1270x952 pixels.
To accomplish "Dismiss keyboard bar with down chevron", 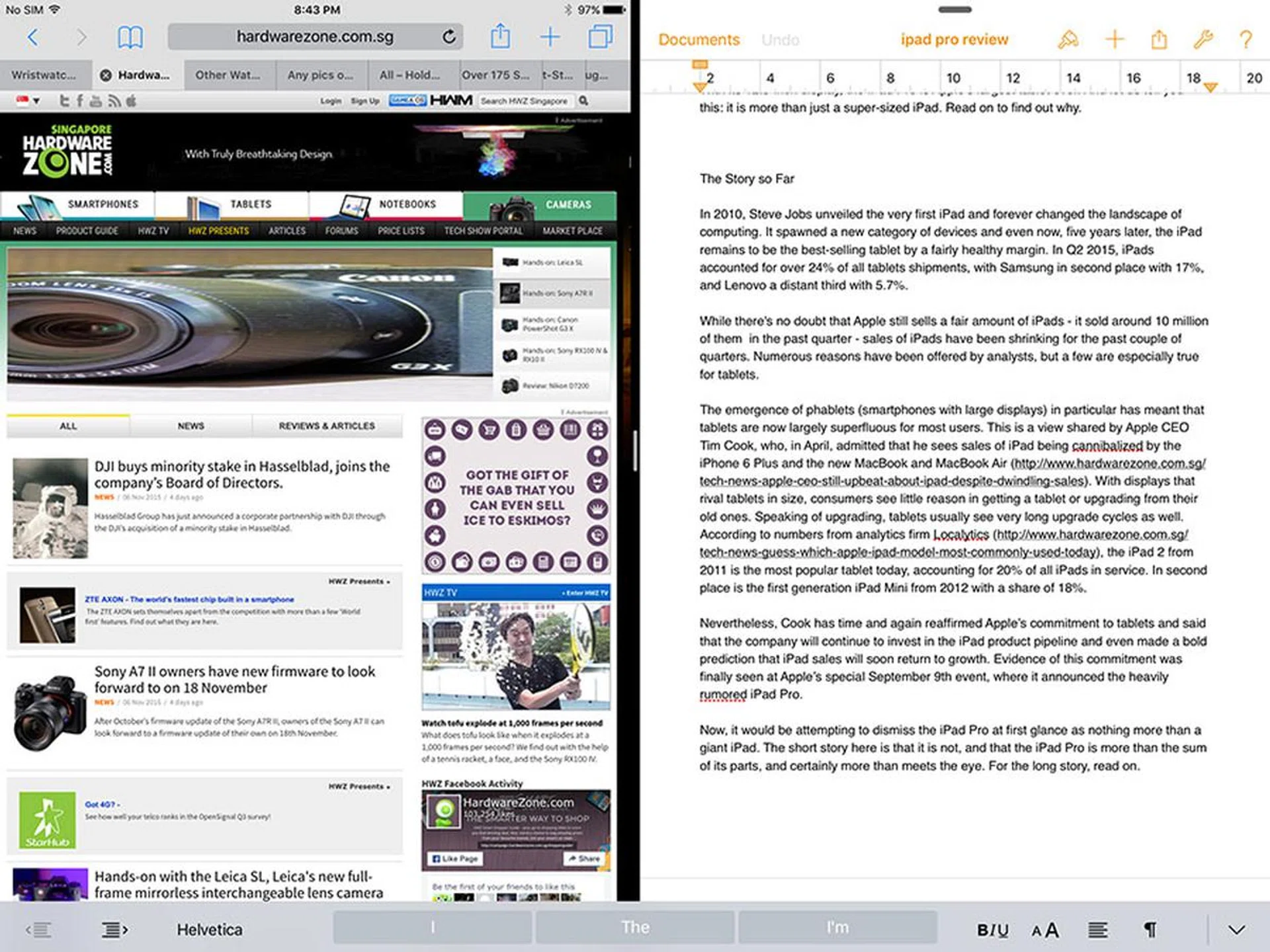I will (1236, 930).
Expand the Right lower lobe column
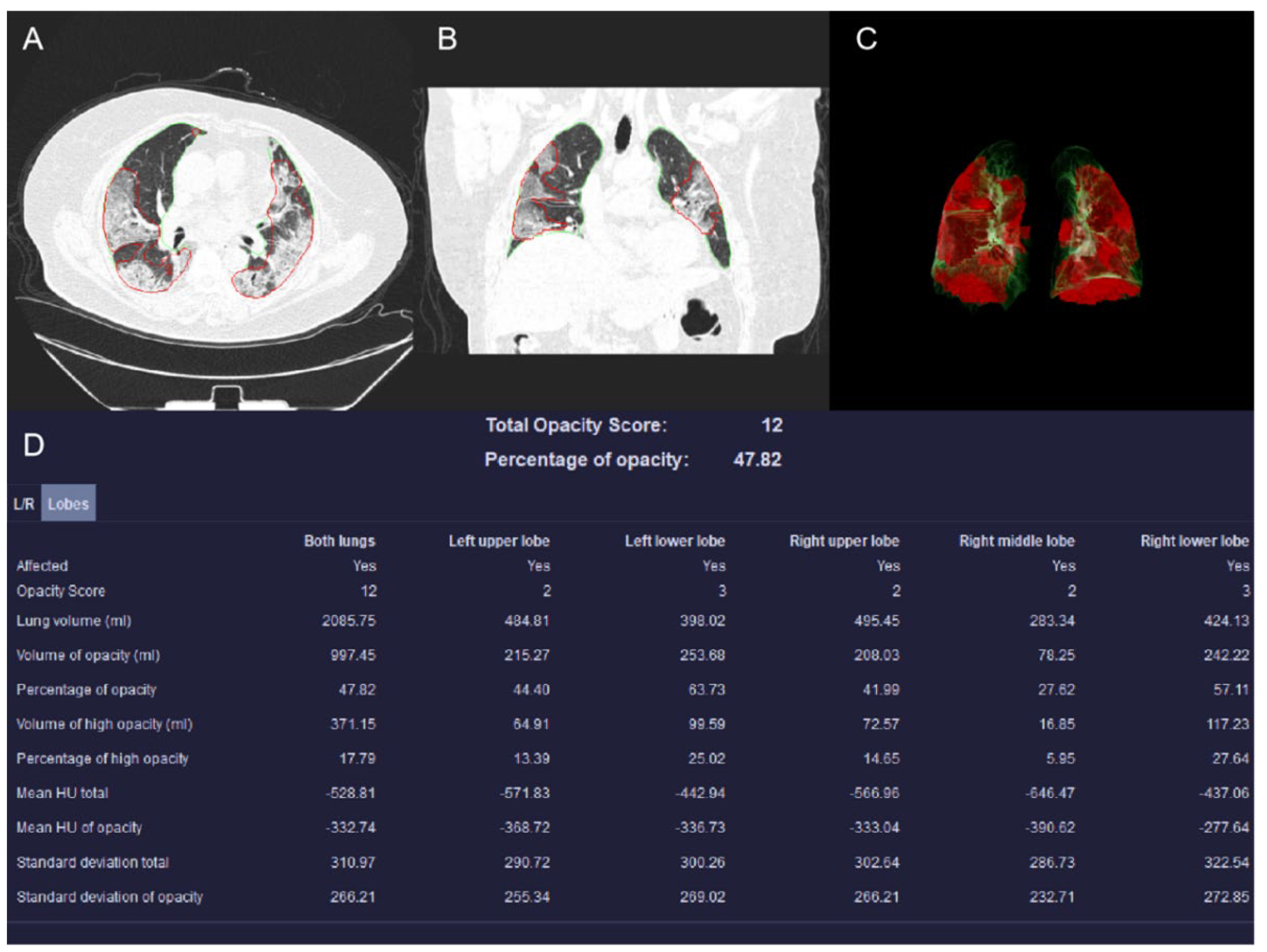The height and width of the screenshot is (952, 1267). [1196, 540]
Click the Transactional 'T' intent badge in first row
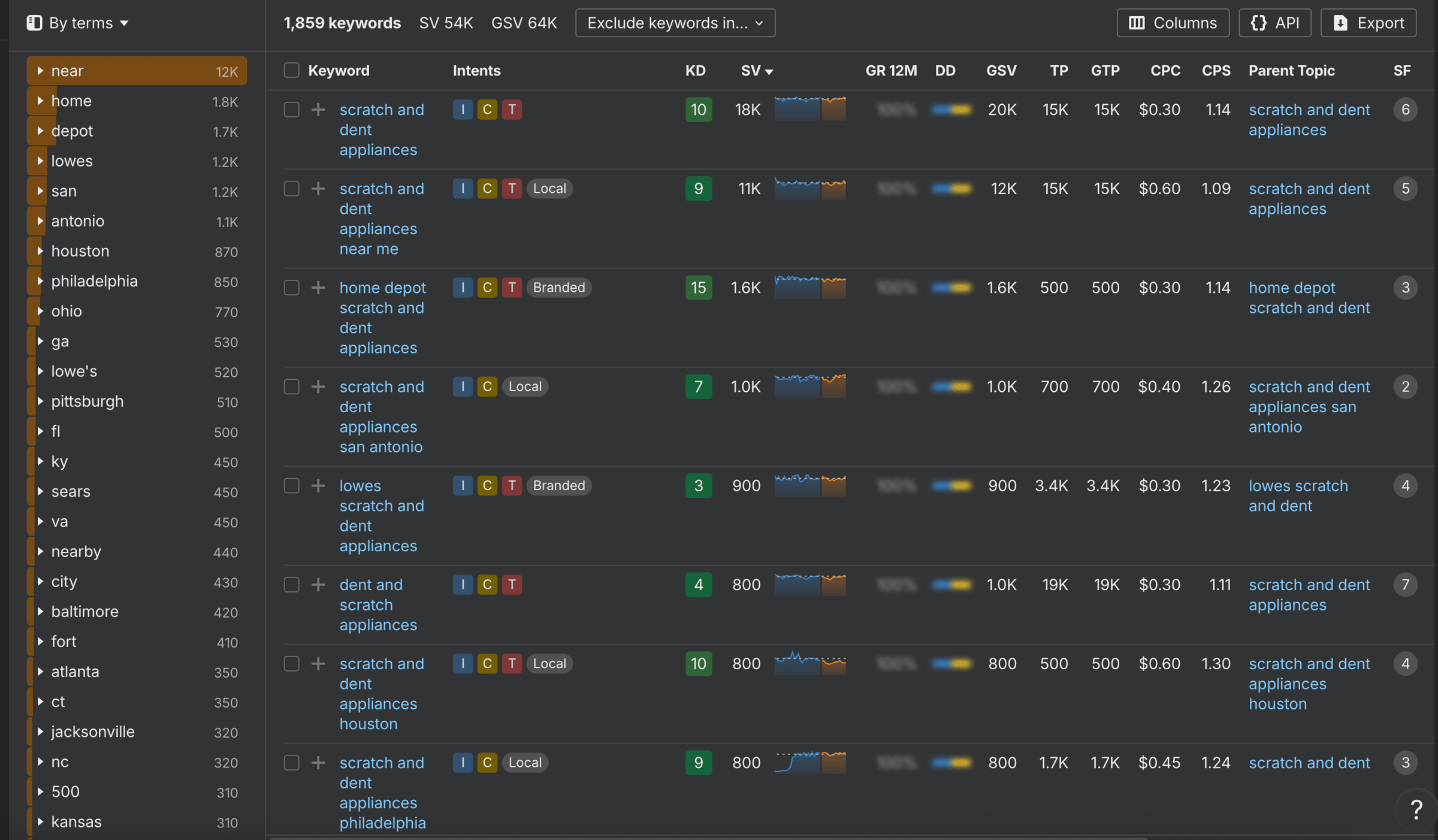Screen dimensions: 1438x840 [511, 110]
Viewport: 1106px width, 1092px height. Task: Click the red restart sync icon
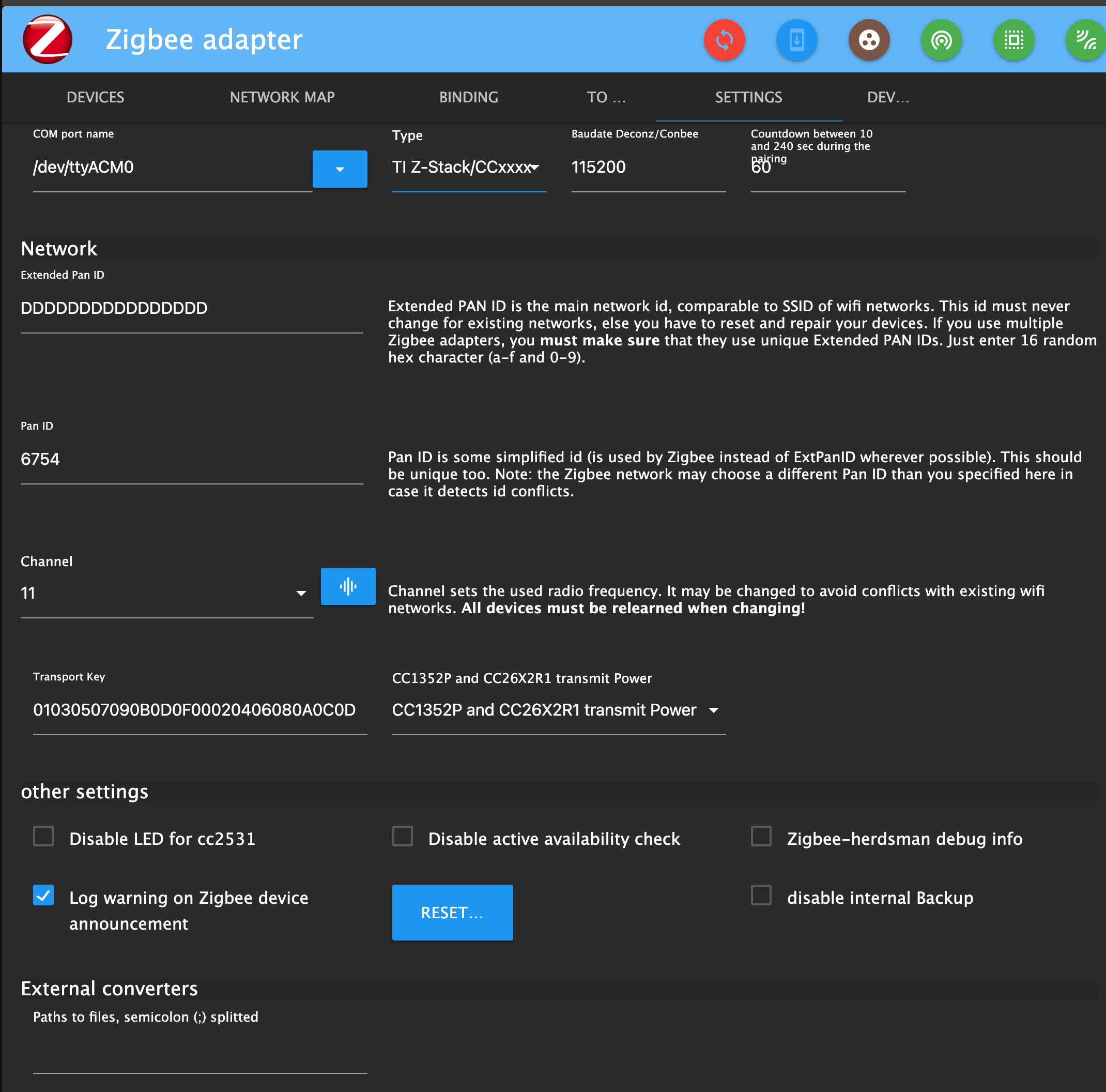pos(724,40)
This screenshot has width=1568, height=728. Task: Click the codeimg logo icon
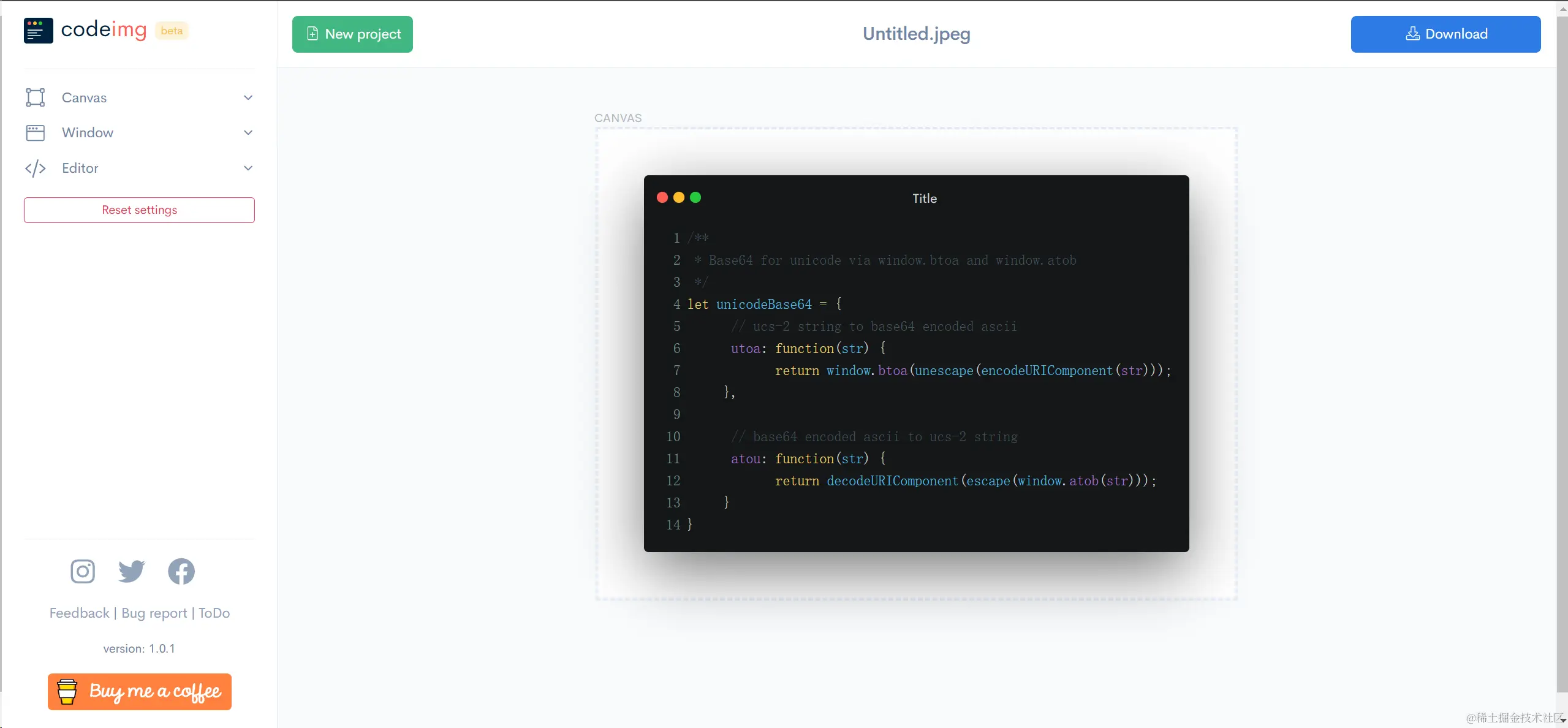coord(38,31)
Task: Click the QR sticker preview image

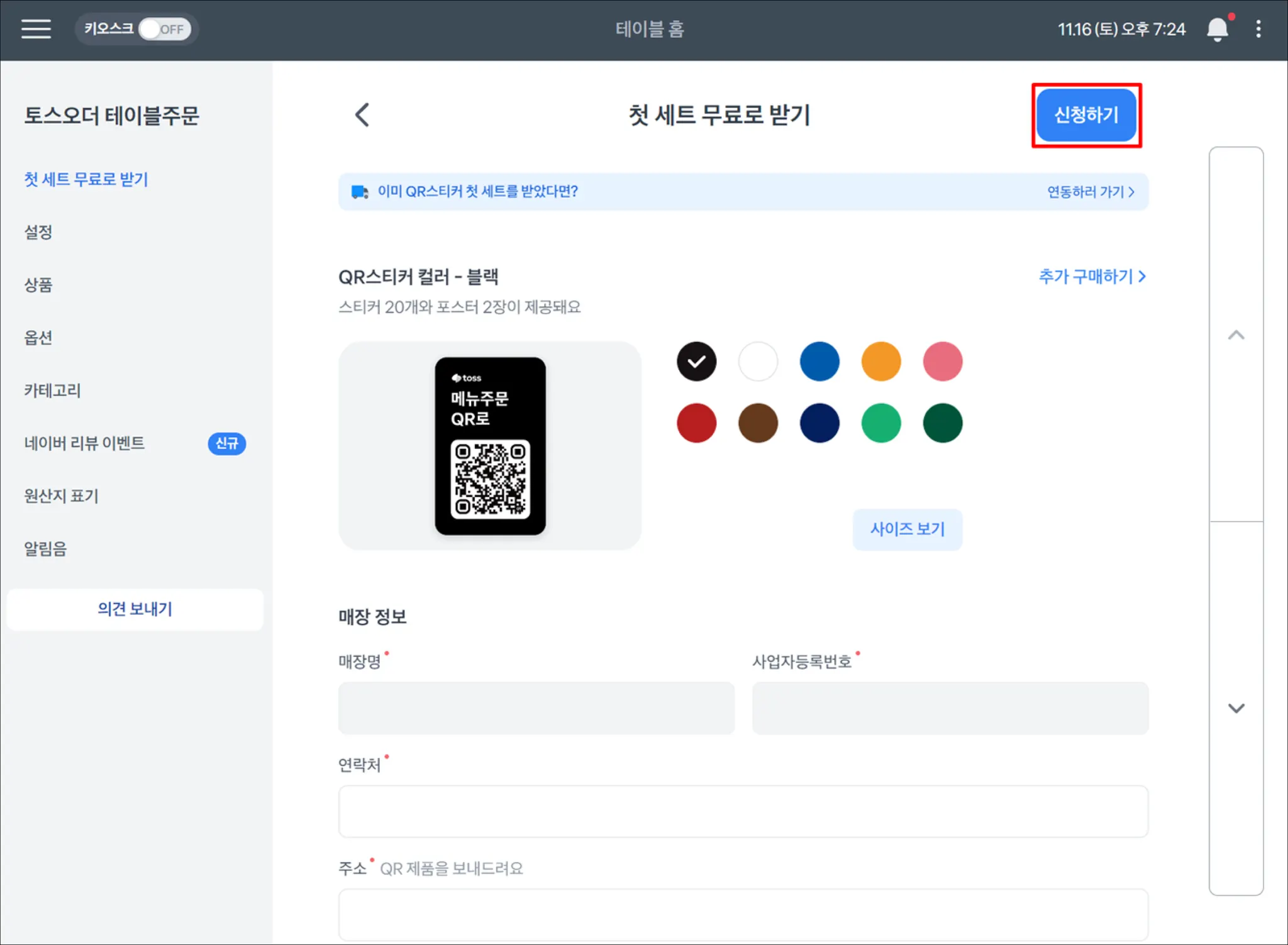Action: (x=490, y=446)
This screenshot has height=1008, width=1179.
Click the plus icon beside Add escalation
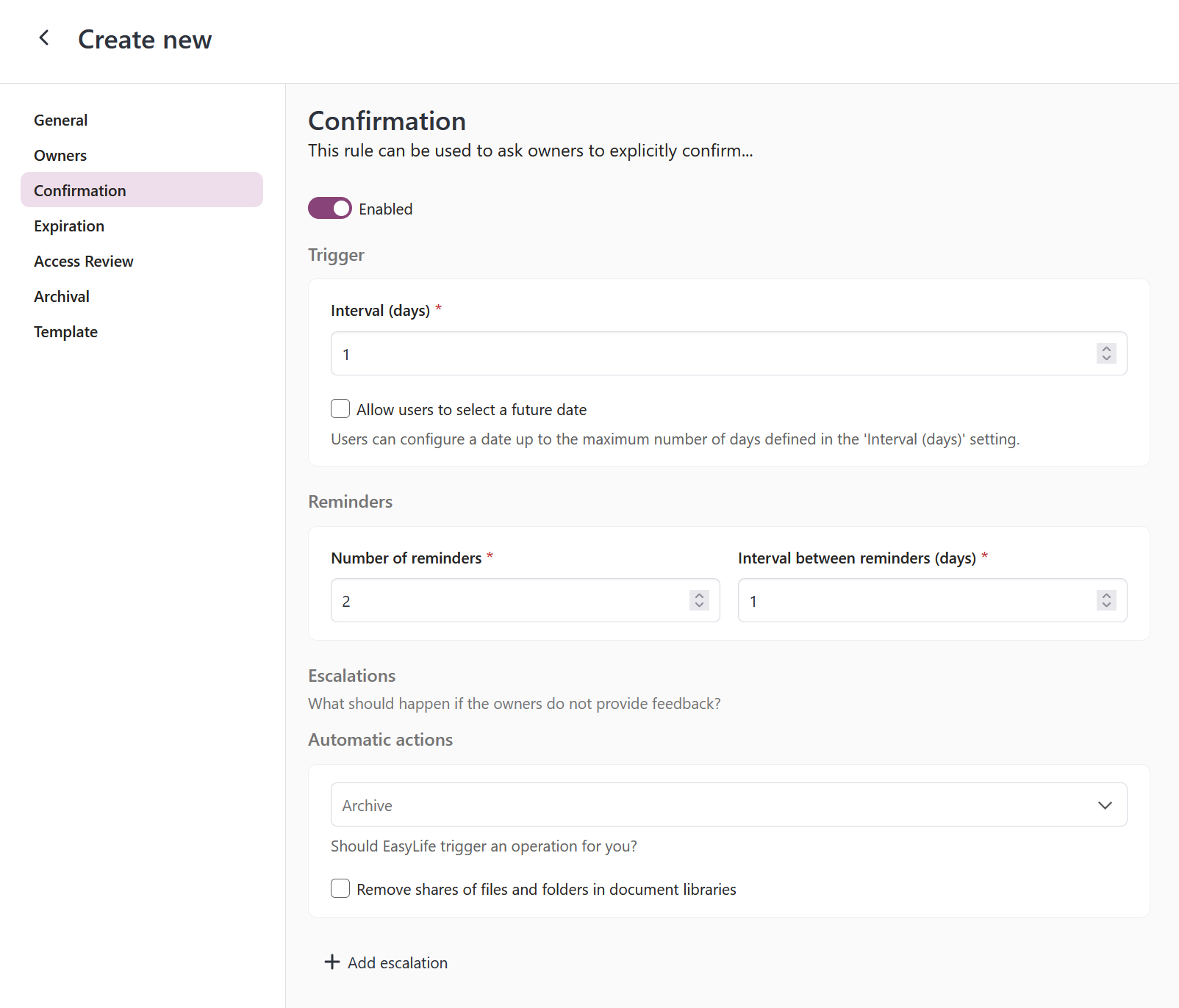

**About this exercise**:
An exact reproduction of the lines from the line containing "Expand the Right lower lobe column" through the end of the listing above is needed; pictures stay out.

**Problem solution**:
Expand the Right lower lobe column
The height and width of the screenshot is (952, 1267). [1196, 540]
Click the Transactional 'T' intent badge in first row
Screen dimensions: 1438x840 [511, 110]
Viewport: 1106px width, 1092px height. Task: Click the red restart sync icon
pos(724,40)
This screenshot has width=1568, height=728. Task: Click the codeimg logo icon
coord(38,31)
Task: Click the QR sticker preview image

Action: (x=490, y=446)
This screenshot has height=1008, width=1179.
Click the plus icon beside Add escalation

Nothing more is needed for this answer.